The fire of her fury died down ever so slightly, but she didn’t want it to die. She told herself she’d change things—she had to change things. And it would start by the lord commander being held accountable. “What will you do about him?” she asked. “What will you do about your commander?”
“I’ve spoken to him.”
“That’s not enough.”
He looked down, and then nodded. “All right.”
She hadn’t expected him to agree. Was he agreeing? “You’ll deal with him?” she asked.
“I will. These things won’t happen again.”
But relief didn’t come. She didn’t entirely believe him.
“Are you on your way out?” he asked.
She looked down at the books in her hand and then toward the door. She knew what he would ask if she said yes.
But he didn’t wait for her reply. “Can I walk you?”

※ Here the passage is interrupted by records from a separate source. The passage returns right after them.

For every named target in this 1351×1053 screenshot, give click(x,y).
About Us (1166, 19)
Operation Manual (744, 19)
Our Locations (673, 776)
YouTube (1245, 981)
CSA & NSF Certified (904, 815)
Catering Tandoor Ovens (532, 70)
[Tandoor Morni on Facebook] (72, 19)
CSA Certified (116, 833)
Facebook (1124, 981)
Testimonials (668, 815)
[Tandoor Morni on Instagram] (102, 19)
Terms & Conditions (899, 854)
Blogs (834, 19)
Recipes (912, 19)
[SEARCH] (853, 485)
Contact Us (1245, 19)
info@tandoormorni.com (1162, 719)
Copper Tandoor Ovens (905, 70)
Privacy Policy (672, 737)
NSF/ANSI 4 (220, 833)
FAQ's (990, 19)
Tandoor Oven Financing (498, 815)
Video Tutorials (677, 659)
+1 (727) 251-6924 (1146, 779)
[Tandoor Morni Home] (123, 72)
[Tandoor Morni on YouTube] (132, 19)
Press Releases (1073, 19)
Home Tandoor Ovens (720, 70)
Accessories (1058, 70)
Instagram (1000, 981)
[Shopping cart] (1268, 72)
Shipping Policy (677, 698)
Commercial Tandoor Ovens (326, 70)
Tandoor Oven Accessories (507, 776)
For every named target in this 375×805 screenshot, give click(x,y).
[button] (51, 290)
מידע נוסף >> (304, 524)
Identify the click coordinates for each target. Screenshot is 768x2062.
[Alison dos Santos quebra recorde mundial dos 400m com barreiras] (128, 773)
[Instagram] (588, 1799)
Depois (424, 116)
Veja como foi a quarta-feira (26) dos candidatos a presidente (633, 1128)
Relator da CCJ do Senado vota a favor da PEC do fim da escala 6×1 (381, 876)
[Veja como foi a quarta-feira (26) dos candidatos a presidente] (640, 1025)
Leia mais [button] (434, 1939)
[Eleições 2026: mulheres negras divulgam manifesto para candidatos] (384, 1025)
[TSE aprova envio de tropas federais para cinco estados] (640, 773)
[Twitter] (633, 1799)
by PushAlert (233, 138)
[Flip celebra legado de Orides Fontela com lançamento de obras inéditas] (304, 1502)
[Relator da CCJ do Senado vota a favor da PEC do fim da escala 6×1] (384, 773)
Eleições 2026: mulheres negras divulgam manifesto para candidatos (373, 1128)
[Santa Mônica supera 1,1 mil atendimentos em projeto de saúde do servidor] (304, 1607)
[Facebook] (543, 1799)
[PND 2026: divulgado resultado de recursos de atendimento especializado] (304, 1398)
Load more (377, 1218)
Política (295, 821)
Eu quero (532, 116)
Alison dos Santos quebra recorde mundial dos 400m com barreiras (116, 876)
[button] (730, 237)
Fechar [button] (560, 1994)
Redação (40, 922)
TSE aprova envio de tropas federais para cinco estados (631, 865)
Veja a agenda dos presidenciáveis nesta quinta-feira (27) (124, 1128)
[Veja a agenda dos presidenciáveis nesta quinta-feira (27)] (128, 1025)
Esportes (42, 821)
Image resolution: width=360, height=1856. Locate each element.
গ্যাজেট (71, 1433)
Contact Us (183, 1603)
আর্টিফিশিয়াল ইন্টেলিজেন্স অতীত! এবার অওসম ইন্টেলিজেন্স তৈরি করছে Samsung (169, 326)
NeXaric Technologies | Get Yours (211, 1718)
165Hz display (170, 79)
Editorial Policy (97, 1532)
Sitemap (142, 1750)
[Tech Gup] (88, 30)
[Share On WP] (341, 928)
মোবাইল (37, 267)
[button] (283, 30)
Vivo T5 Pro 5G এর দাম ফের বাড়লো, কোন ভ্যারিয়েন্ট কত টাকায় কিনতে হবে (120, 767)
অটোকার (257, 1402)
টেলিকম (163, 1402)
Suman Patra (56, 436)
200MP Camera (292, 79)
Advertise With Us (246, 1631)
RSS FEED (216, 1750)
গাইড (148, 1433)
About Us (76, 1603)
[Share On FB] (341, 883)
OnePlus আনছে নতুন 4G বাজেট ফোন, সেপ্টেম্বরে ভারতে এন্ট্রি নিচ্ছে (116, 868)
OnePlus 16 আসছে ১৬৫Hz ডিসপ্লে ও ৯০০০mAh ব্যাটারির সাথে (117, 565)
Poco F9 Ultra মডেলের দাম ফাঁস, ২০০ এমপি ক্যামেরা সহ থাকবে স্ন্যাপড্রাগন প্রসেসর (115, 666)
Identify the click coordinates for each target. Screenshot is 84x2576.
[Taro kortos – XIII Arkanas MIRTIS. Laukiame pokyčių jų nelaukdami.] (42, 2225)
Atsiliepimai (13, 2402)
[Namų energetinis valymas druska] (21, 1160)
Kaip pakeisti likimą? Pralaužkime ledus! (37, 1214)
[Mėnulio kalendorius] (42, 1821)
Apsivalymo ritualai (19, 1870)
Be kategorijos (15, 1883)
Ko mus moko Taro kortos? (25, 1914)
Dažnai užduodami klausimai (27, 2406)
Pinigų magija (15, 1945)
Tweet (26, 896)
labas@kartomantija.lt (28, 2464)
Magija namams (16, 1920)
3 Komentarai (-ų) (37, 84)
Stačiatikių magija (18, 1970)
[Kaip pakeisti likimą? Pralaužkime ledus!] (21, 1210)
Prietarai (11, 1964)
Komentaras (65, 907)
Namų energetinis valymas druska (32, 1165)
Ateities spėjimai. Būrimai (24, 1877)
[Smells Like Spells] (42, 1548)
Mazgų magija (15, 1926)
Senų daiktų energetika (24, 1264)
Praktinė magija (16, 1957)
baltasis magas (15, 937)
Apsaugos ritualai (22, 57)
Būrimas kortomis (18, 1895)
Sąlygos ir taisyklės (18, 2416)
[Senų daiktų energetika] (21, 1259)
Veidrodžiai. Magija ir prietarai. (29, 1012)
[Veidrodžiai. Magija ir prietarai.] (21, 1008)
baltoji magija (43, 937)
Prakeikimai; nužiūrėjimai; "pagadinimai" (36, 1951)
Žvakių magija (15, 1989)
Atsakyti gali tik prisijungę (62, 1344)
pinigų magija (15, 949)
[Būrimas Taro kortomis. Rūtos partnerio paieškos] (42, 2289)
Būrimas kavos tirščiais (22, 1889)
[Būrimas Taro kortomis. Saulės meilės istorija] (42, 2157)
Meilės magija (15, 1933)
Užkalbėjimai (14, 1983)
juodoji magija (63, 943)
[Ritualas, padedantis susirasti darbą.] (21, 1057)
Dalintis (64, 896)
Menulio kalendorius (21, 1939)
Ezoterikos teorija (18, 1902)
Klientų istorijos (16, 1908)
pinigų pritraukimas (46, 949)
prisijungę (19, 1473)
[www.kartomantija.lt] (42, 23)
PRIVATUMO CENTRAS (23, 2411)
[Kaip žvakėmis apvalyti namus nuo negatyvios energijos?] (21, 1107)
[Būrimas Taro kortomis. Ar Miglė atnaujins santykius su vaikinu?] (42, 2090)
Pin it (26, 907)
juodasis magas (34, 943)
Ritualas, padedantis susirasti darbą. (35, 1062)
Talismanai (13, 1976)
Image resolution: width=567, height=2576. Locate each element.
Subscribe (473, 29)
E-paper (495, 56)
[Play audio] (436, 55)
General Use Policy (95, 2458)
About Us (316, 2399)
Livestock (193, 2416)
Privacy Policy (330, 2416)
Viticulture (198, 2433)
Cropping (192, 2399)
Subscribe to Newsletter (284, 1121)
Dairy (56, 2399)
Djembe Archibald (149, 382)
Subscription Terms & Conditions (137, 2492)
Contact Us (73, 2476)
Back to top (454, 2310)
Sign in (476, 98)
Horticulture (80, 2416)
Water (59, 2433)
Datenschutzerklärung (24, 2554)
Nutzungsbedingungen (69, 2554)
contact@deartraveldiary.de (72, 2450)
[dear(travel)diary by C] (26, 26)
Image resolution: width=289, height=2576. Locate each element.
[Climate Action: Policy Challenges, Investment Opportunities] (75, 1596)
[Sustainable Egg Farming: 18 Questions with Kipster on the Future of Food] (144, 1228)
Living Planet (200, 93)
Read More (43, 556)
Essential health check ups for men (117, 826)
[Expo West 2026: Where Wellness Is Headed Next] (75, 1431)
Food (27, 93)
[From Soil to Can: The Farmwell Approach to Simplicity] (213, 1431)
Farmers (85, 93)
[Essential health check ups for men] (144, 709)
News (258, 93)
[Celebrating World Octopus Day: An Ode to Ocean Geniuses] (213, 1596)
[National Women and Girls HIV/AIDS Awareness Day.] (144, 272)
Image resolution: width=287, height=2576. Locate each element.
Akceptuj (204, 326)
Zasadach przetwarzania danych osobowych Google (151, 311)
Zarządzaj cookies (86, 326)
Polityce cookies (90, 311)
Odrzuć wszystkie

He moved to the end of the table where she stood, and he held his arm for her. He was trying, she told herself. She did want him to try.
And she had to try too, for Mercia.
Slowly, she slipped her arm under his. He put his hand over hers and started them toward her sanctuary. They walked in silence, but there was a calm in his touch, a warmth. It wasn’t the touch of a monster. She felt his eyes on her. Her breaths quickened, but she kept her eyes forward.
When they reached the hall to her sanctuary—the boundary—he stopped, turning and looking down at her. “Will you dine with me tomorrow?” he asked.
He was trying. And she would try. Slowly, she nodded.
“Good night, Salara,” he said softly. Then he released her and left her to the quiet of her sanctuary.
As evening came the following day, Norah arrived in the dining room to find Mikael alone. He stood when she entered. “Salara,” he greeted.
She slowed as she approached the table, looking around. “Where is the lord commander?” He always ate his dinners with the king.
“He won’t be joining us anymore,” he said.
Norah paused in surprise. For the commander to be sent from the king would be a heavy blow to him, but she couldn’t muster any sympathy, and she couldn’t deny the relief of his absence. They both took their seats at opposite ends of the table, and servants set plates of food before them.